■ Brano di partenza ■
★ ★ ★ ★ ★

3. "La Chiesa non può varcare la soglia del nuovo millennio senza spingere i suoi figli a purificarsi, nel pentimento, da errori, infedeltà, incoerenze e ritardi" (TMA 33). La liturgia della richiesta di perdono a Dio per i peccati compiuti dai cristiani nel corso dei secoli, dunque, non solo è legittima, ma è la forma più adeguata per esprimere il pentimento e per ottenere la purificazione.

Giovanni Paolo II, con un atto primaziale, confessa i peccati commessi dai cristiani nel corso dei secoli fino a oggi, nella coscienza che la Chiesa è un soggetto unico nella storia, "una mistica persona". La Chiesa è comunione di santi, ma c’è una solidarietà anche nel peccato tra tutte le componenti del Popolo di Dio: ministero petrino, episcopato, presbiterato, vita religiosa, laicato.

4. Questa liturgia, ricordando i peccati commessi, rende reale la domanda del perdono e apre la strada ed un impegno preso, oltre che davanti a Dio, anche davanti agli uomini: apre un cammino di conversione, di mutamento rispetto al passato.

★ ★ ★ ★ ★

Voci del dataset:

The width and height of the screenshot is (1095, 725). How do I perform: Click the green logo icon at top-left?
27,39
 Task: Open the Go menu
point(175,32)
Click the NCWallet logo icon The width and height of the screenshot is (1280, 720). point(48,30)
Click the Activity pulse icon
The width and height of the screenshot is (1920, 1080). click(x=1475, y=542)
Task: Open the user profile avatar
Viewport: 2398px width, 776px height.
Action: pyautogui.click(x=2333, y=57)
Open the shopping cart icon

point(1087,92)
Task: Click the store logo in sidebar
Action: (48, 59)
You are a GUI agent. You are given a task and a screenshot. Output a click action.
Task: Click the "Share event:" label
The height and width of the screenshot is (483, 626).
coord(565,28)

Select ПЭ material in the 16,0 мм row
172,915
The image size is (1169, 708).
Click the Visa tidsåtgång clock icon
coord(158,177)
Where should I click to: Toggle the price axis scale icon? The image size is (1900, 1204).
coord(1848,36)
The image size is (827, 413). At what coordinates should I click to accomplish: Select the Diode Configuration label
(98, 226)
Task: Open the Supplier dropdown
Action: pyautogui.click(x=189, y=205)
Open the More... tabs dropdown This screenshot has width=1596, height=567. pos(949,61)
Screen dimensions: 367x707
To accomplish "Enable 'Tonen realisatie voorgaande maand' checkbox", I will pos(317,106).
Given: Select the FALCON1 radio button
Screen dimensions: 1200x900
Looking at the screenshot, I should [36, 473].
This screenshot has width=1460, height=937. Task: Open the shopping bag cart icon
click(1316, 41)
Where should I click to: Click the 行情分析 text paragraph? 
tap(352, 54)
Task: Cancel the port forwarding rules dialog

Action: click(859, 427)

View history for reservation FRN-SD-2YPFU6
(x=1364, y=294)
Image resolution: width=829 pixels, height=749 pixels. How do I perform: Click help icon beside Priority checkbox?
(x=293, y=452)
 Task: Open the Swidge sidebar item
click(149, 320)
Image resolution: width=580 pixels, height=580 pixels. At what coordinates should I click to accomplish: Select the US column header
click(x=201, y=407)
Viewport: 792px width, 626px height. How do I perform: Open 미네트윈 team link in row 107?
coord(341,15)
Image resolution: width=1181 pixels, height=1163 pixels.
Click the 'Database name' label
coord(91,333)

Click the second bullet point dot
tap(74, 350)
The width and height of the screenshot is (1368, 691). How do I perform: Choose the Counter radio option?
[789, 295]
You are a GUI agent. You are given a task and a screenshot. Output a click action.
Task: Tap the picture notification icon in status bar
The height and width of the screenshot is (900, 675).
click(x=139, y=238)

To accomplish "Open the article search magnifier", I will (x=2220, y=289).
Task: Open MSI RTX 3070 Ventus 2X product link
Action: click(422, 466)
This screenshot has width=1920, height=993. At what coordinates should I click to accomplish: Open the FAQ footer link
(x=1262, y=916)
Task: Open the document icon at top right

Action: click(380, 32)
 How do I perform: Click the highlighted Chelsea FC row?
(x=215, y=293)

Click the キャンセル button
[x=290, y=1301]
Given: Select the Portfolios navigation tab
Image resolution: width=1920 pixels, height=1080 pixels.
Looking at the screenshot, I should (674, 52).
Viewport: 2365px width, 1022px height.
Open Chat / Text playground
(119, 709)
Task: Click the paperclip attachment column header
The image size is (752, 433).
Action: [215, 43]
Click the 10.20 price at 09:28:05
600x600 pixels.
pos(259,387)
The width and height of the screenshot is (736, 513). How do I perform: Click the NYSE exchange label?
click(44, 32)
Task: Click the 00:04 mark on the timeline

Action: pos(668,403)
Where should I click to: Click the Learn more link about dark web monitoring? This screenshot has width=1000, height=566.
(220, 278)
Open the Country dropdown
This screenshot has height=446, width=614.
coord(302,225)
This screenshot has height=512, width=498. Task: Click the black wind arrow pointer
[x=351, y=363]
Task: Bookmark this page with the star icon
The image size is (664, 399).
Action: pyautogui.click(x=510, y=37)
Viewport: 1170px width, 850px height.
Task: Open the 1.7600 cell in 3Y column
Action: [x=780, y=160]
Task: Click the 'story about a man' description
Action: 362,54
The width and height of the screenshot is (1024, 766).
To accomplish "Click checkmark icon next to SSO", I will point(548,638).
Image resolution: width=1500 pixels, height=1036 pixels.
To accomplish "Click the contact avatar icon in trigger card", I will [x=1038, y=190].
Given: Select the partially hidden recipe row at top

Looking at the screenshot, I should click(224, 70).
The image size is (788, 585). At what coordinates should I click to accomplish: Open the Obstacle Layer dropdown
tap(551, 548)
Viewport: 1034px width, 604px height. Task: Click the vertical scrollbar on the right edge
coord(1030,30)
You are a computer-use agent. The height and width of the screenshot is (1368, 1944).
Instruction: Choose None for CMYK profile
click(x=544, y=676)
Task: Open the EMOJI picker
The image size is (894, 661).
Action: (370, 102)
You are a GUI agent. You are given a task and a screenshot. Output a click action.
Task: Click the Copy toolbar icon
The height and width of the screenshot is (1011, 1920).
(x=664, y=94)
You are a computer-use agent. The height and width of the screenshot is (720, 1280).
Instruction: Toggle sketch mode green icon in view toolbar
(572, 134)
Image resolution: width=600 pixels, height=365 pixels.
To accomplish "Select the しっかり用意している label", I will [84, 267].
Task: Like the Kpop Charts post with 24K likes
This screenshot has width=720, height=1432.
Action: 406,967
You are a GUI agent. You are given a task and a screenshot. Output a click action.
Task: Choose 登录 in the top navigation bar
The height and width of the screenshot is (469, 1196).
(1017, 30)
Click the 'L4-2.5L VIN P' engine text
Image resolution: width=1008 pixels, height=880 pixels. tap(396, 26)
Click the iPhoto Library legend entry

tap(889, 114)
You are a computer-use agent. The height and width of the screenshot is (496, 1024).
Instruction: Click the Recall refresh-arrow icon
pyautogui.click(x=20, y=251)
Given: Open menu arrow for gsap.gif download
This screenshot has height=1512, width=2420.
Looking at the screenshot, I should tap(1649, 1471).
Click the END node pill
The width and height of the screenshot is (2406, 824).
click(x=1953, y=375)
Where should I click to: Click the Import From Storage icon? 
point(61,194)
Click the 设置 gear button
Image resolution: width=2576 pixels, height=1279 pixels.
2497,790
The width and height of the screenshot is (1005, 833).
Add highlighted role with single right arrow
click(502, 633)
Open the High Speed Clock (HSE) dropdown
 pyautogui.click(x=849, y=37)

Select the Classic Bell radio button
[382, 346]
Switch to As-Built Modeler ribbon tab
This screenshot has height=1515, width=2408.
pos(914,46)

★ ★ ★ ★ ★

■ Obiettivi ■
[1] Ricopia dal brano sulla richiesta di perdono tutto ciò che va da "Giovanni Paolo II, con" fino a "rispetto al passato.".
[2] Nel brano sulla richiesta di perdono, chi confessa i peccati commessi dai cristiani nel corso dei secoli, e con quale atto?
[3] Porta avanti il brano sulla richiesta di perdono per i peccati dei cristiani, riprendendo dopo la sua ultima frase.

■ Risposte ■
[1]
Giovanni Paolo II, con un atto primaziale, confessa i peccati commessi dai cristiani nel corso dei secoli fino a oggi, nella coscienza che la Chiesa è un soggetto unico nella storia, "una mistica persona". La Chiesa è comunione di santi, ma c’è una solidarietà anche nel peccato tra tutte le componenti del Popolo di Dio: ministero petrino, episcopato, presbiterato, vita religiosa, laicato.

4. Questa liturgia, ricordando i peccati commessi, rende reale la domanda del perdono e apre la strada ed un impegno preso, oltre che davanti a Dio, anche davanti agli uomini: apre un cammino di conversione, di mutamento rispetto al passato.

[2] Giovanni Paolo II, con un atto primaziale.

[3]
Confessare i peccati nostri e di quelli che ci hanno preceduti è atto opportuno della Chiesa che da sempre ha saputo discernere le infedeltà dei suoi figli, ha saputo dire e fare la verità sui peccati commessi.

Come il popolo di Dio nell’Antico Testamento ha confessato il peccato del vitello d’oro e lo ha ricordato, e come la Chiesa nascente nel Nuovo Testamento confessa e ricorda il rinnegamento di Pietro senza nasconderlo o edulcorarlo, così la Chiesa oggi, attraverso il successore di Pietro, nomina, dice, confessa gli errori dei cristiani di ogni tempo.

5. Il riferimento ad errori e peccati in una liturgia dev’essere aperto, capace di individuare la colpa; ma poiché i secoli trascorsi sono venti e i peccati sono molti, ci si deve accontentare di un linguaggio riassuntivo. È opportuno inoltre che tenga conto di ammissioni di colpa già fatte sia da Paolo VI sia, a più riprese, da Giovanni Paolo II nel suo pontificato.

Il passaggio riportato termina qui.